> YOUR TASK:
For the material below, return exactly the lines starting at the line containing "The image size is (1008, 1187)." and ending at the line containing "You are a computer-use agent. Image resolution: width=1232", both ends included, and no others.

> DATA TO PROCESS:
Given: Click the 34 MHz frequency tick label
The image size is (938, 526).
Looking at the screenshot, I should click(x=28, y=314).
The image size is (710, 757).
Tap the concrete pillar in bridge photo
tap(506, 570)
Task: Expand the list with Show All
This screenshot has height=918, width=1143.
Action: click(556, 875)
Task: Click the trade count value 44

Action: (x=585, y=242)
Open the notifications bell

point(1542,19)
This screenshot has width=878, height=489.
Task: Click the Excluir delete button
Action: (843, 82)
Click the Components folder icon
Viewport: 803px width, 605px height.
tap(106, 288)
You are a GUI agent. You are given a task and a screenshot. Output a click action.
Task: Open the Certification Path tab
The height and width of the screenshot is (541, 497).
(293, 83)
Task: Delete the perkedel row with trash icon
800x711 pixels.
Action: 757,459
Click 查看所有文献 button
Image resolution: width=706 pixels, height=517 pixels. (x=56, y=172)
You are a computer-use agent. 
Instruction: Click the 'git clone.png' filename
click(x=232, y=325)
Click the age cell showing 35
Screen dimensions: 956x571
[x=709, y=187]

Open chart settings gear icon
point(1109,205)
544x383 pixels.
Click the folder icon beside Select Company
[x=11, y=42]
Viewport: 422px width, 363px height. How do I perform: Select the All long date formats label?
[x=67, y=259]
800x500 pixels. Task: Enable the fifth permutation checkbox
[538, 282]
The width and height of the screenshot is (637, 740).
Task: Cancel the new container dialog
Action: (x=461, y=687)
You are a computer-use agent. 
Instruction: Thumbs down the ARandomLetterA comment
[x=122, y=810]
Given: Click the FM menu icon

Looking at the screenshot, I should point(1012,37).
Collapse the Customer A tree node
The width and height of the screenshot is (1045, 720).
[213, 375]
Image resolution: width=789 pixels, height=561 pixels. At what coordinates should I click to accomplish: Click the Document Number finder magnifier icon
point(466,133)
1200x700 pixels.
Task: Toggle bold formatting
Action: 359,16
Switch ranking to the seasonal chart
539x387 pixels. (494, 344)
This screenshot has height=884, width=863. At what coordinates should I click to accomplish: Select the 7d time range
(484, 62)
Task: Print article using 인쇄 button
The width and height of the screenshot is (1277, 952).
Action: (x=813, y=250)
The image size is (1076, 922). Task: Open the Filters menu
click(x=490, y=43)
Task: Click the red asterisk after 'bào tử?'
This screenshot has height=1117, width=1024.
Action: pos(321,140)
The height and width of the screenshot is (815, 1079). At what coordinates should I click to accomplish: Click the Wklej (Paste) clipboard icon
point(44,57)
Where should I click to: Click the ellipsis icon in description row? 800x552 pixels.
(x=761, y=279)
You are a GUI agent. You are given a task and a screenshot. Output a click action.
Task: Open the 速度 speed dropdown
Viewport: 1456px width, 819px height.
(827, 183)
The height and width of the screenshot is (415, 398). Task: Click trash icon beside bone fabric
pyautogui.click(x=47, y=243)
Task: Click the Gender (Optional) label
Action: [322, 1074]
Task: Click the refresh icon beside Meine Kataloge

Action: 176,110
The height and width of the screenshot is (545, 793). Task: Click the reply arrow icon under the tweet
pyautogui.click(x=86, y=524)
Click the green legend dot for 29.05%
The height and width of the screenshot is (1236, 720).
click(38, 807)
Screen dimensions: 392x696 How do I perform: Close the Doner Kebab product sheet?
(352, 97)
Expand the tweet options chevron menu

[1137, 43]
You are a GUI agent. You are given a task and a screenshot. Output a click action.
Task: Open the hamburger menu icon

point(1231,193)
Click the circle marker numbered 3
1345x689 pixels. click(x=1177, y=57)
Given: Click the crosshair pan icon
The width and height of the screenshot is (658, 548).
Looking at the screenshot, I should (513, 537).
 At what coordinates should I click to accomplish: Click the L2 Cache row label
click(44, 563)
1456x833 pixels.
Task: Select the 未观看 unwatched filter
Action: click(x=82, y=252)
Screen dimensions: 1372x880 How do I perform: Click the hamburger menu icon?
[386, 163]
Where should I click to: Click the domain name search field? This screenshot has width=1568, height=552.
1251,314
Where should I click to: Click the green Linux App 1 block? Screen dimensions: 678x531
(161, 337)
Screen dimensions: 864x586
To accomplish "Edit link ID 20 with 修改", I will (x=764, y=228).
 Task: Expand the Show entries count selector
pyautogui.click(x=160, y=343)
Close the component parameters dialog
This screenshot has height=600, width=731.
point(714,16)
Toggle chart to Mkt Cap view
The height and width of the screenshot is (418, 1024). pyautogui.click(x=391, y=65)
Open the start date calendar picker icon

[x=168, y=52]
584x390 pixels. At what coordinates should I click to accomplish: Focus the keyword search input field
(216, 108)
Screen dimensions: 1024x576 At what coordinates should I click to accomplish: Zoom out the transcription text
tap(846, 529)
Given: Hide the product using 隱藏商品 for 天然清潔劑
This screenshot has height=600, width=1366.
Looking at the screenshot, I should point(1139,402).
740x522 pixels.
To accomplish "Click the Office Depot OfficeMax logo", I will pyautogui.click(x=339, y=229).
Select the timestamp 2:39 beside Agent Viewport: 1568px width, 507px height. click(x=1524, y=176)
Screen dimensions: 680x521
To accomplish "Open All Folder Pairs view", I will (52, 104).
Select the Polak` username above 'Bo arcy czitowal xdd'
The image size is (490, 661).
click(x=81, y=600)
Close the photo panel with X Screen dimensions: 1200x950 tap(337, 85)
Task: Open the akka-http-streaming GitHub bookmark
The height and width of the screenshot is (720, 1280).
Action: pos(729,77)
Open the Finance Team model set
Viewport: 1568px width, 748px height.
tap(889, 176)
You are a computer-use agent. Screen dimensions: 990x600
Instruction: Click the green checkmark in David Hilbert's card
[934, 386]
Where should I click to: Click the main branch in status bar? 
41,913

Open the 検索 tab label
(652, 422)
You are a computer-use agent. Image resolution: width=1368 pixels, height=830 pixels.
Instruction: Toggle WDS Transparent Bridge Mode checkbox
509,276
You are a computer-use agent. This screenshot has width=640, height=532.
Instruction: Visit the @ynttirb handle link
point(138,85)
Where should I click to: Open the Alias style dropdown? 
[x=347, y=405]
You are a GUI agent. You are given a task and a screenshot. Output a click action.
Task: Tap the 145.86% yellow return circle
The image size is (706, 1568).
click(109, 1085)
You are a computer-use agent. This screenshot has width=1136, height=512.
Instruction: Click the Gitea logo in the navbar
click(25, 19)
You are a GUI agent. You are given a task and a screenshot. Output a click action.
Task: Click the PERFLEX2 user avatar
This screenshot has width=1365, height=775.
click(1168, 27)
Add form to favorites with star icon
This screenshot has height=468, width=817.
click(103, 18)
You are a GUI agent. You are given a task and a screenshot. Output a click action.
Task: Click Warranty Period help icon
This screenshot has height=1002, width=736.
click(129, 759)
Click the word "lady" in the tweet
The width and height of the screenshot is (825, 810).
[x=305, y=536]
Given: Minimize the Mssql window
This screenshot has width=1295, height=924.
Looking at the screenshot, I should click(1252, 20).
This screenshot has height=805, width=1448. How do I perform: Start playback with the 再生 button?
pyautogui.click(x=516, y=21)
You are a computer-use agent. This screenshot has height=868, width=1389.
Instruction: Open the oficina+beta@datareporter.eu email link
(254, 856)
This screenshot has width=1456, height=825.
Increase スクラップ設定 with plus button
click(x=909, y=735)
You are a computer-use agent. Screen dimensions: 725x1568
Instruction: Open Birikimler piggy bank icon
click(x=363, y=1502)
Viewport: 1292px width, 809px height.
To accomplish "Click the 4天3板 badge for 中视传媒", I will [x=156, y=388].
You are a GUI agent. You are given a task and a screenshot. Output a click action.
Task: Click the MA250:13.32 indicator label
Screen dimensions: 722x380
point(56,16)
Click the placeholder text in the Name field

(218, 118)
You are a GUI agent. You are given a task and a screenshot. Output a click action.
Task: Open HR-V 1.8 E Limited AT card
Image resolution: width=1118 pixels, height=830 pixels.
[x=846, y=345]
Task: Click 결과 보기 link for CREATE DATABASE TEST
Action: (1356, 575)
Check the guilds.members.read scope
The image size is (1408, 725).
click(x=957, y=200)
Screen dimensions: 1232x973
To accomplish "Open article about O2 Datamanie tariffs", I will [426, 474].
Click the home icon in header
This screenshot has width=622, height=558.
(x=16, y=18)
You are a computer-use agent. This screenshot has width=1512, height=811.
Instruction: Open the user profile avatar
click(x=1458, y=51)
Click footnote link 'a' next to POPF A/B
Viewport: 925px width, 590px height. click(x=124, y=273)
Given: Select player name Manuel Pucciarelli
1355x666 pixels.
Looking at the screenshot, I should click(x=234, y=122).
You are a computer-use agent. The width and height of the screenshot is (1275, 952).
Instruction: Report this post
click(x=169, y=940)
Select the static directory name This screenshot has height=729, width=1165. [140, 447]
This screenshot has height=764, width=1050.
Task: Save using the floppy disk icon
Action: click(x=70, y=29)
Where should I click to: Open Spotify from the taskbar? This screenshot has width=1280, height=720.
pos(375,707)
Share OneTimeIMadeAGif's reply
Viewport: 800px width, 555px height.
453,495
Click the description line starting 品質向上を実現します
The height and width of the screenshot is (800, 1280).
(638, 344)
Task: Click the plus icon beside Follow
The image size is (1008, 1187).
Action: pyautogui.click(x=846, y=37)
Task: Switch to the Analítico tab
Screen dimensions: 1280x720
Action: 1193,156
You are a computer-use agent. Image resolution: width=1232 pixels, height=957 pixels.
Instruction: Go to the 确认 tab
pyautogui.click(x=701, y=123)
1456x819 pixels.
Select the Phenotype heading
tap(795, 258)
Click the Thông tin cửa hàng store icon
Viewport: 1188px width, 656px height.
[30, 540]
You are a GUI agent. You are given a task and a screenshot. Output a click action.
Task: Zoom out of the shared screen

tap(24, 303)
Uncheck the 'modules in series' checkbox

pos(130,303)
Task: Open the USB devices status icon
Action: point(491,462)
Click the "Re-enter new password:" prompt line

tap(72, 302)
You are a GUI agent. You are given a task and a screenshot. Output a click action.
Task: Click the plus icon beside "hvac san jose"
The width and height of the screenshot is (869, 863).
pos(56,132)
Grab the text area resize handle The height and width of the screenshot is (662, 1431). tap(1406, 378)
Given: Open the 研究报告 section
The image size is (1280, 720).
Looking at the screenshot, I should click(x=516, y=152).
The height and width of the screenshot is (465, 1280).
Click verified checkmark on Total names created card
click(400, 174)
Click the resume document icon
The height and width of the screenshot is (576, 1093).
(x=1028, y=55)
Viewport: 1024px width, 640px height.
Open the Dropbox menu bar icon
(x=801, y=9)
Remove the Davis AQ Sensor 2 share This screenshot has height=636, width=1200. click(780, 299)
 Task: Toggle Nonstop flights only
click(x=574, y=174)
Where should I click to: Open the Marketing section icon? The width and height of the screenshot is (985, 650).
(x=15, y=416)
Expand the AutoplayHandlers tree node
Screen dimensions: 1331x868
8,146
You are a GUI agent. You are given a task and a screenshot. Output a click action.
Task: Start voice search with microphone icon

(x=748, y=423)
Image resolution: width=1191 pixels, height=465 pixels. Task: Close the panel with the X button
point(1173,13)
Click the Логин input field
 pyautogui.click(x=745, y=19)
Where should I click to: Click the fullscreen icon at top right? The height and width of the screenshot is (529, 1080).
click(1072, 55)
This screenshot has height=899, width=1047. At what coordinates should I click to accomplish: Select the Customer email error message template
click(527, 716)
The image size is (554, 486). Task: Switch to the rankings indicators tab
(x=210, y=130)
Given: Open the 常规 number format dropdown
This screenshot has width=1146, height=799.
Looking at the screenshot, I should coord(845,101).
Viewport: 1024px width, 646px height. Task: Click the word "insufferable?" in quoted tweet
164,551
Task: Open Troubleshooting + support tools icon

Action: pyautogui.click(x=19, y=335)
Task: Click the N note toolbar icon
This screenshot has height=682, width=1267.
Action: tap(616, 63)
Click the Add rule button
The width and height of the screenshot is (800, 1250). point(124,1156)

> PROBLEM SOLUTION:
The image size is (1008, 1187).
Action: pyautogui.click(x=846, y=37)
Task: Switch to the Analítico tab
Screen dimensions: 1280x720
Action: 1193,156
You are a computer-use agent. Image resolution: width=1232 pixels, height=957 pixels.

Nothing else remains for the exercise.